The morphology of cells is dynamic and mediated by genetic and environmental factors. Characterizing how genetic variation impacts cell morphology can provide an important link between disease association and cellular function. Here, we combine genomic sequencing and high-content imaging approaches on iPSCs from 297 unique donors to investigate the relationship between genetic variants and cellular morphology to map what we term cell morphological quantitative trait loci (cmQTLs). We identify novel associations between rare protein altering variants in WASF2, TSPAN15, and PRLR with several morphological traits related to cell shape, nucleic granularity, and mitochondrial distribution. Knockdown of these genes by CRISPRi confirms their role in cell morphology. Analysis of common variants yields one significant association and nominate over 300 variants with suggestive evidence (P < 10-6) of association with one or more morphology traits. We then use these data to make predictions about sample size requirements for increasing discovery in cellular genetic studies. We conclude that, similar to molecular phenotypes, morphological profiling can yield insight about the function of genes and variants.

Sakaue, Saori, Kathryn Weinand, Shakson Isaac, Kushal K Dey, Karthik Jagadeesh, Masahiro Kanai, Gerald F M Watts, et al. (2024) 2024. “Tissue-Specific Enhancer-Gene Maps from Multimodal Single-Cell Data Identify Causal Disease Alleles.”. Nature Genetics 56 (4): 615-26. https://doi.org/10.1038/s41588-024-01682-1.

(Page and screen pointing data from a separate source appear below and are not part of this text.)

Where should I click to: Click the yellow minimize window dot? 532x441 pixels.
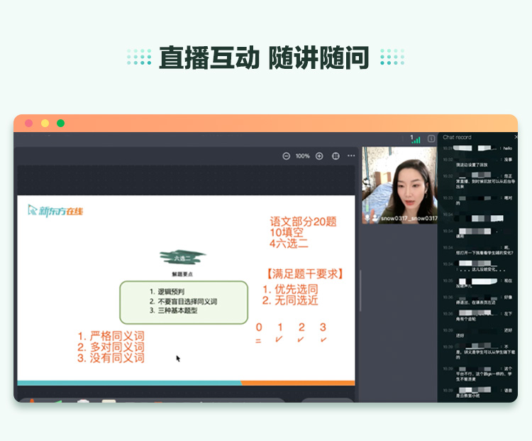pos(45,124)
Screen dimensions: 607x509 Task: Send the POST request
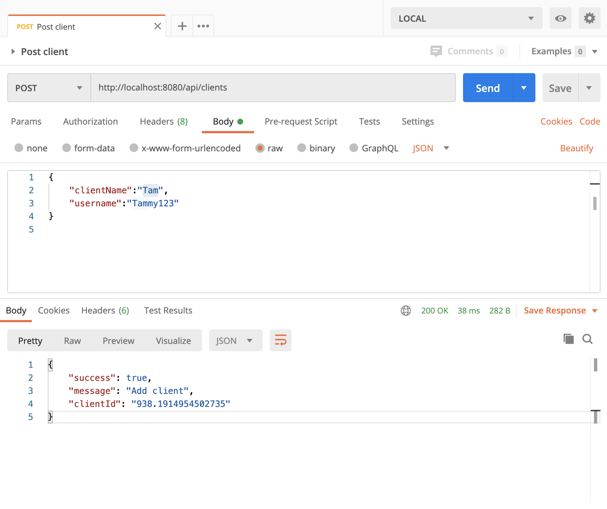(x=487, y=88)
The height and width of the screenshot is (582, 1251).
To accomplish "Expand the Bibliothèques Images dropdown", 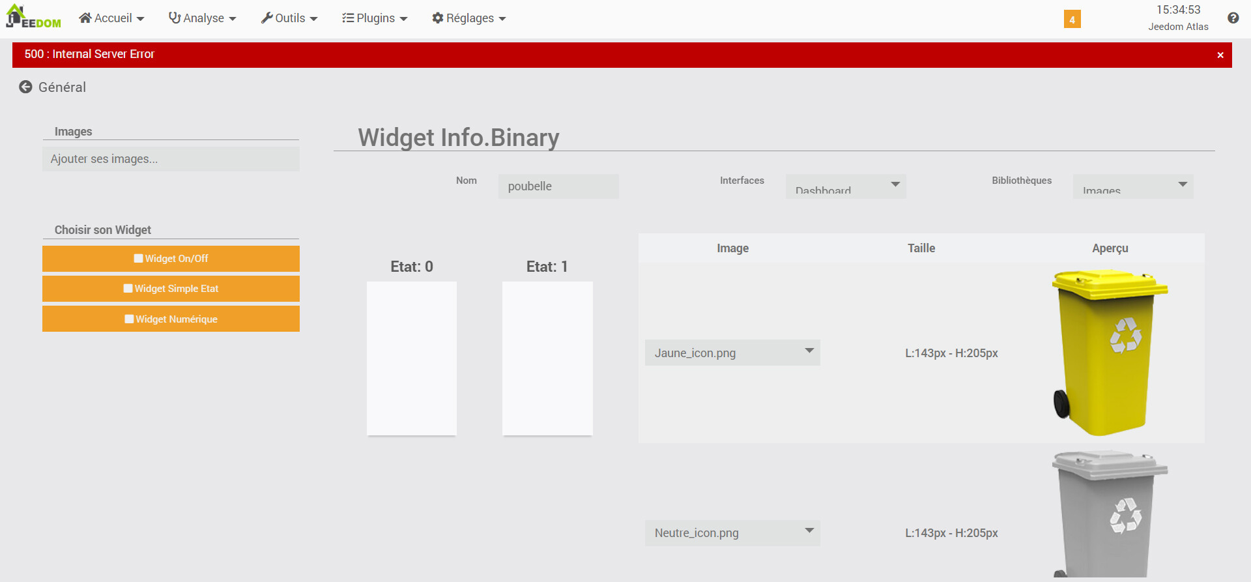I will pyautogui.click(x=1132, y=186).
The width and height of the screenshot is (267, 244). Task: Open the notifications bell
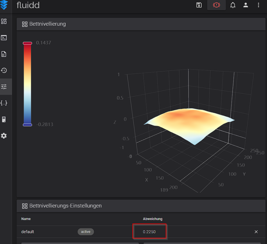tap(233, 5)
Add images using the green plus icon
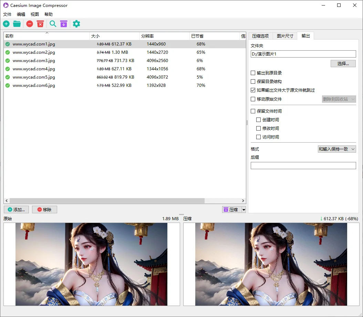363x317 pixels. tap(6, 24)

Translating genome-wide association study (GWAS) loci into causal variants and genes requires accurate cell-type-specific enhancer-gene maps from disease-relevant tissues. Building enhancer-gene maps is essential but challenging with current experimental methods in primary human tissues. Here we developed a nonparametric statistical method, SCENT (single-cell enhancer target gene mapping), that models association between enhancer chromatin accessibility and gene expression in single-cell or nucleus multimodal RNA sequencing and ATAC sequencing data. We applied SCENT to 9 multimodal datasets including >120,000 single cells or nuclei and created 23 cell-type-specific enhancer-gene maps. These maps were highly enriched for causal variants in expression quantitative loci and GWAS for 1,143 diseases and traits. We identified likely causal genes for both common and rare diseases and linked somatic mutation hotspots to target genes. We demonstrate that application of SCENT to multimodal data from disease-relevant human tissue enables the scalable construction of accurate cell-type-specific enhancer-gene maps, essential for defining noncoding variant function.

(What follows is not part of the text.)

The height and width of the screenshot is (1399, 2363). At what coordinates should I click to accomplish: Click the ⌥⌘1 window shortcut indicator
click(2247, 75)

Weinand, Kathryn, Saori Sakaue, Aparna Nathan, Anna Helena Jonsson, Fan Zhang, Gerald F M Watts, Majd Al Suqri, et al. (2024) 2024. “The Chromatin Landscape of Pathogenic Transcriptional Cell States in Rheumatoid Arthritis.”. Nature Communications 15 (1): 4650. https://doi.org/10.1038/s41467-024-48620-7.

Synovial tissue inflammation is a hallmark of rheumatoid arthritis (RA). Recent work has identified prominent pathogenic cell states in inflamed RA synovial tissue, such as T peripheral helper cells; however, the epigenetic regulation of these states has yet to be defined. Here, we examine genome-wide open chromatin at single-cell resolution in 30 synovial tissue samples, including 12 samples with transcriptional data in multimodal experiments. We identify 24 chromatin classes and predict their associated transcription factors, including a CD8 + GZMK+ class associated with EOMES and a lining fibroblast class associated with AP-1. By integrating with an RA tissue transcriptional atlas, we propose that these chromatin classes represent 'superstates' corresponding to multiple transcriptional cell states. Finally, we demonstrate the utility of this RA tissue chromatin atlas through the associations between disease phenotypes and chromatin class abundance, as well as the nomination of classes mediating the effects of putatively causal RA genetic variants.